I wonder how much of this is regional. 

Here in Barcelona the crisis just doesn't seem to touch the city (and I mean the city proper) in the same way it seems to in the South.

Perhaps its just the friends I have? I know a lot of people I am friends with wish they were making more but have little problem making due with their salaries. 

A friend of mine from Malaga was missing home last year. He decided to go back to Malaga for two weeks and look for a job there. The salaries he was offered for the same kind of job he has in Barcelona were as low as 1/3 the pay he receives here. He's also switched jobs within the same field 2 times in the last 2 years and never stayed unemployed while looking for more than a month.


----------



## Madliz (Feb 4, 2011)

• **Dataset excerpts**
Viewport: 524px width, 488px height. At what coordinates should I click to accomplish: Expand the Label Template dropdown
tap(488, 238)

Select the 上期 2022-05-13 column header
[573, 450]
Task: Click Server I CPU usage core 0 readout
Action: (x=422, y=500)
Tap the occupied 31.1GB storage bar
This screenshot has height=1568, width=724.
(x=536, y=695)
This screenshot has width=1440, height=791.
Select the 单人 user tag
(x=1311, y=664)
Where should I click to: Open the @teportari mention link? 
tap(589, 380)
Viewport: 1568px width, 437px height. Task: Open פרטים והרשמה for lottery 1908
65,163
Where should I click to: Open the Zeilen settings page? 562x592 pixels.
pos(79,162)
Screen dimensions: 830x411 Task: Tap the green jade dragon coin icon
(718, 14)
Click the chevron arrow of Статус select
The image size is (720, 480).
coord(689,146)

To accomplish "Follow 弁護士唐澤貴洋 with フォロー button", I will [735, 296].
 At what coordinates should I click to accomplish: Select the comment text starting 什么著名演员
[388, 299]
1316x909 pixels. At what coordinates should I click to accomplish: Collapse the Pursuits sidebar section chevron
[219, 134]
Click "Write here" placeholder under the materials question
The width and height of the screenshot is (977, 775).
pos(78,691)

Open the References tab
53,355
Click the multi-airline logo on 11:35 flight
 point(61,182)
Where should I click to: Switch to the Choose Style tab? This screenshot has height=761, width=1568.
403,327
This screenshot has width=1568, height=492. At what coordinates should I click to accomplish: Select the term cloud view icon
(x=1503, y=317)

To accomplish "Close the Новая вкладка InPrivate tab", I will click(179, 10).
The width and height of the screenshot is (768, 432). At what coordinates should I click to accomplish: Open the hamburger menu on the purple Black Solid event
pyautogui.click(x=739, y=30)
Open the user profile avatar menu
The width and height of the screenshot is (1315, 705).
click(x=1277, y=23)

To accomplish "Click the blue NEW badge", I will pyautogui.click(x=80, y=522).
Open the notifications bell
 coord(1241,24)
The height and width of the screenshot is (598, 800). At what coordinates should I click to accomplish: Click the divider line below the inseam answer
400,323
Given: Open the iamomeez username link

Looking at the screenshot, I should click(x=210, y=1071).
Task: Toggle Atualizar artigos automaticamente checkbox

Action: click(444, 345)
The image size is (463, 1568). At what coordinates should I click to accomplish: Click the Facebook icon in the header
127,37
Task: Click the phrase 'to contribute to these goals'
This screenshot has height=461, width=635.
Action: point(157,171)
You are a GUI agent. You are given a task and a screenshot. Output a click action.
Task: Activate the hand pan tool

• **What to do**
Answer these questions from the forum post about the crisis in Barcelona:
1. In which city does the writer live?
2. For how long did the writer's friend go back to Malaga to look for work?
3. How many times has that friend switched jobs in the last two years?
The records were taken from a separate source and are unrelated to the forum post.

• **Solution to the exercise**
1. Barcelona
2. Two weeks
3. Two times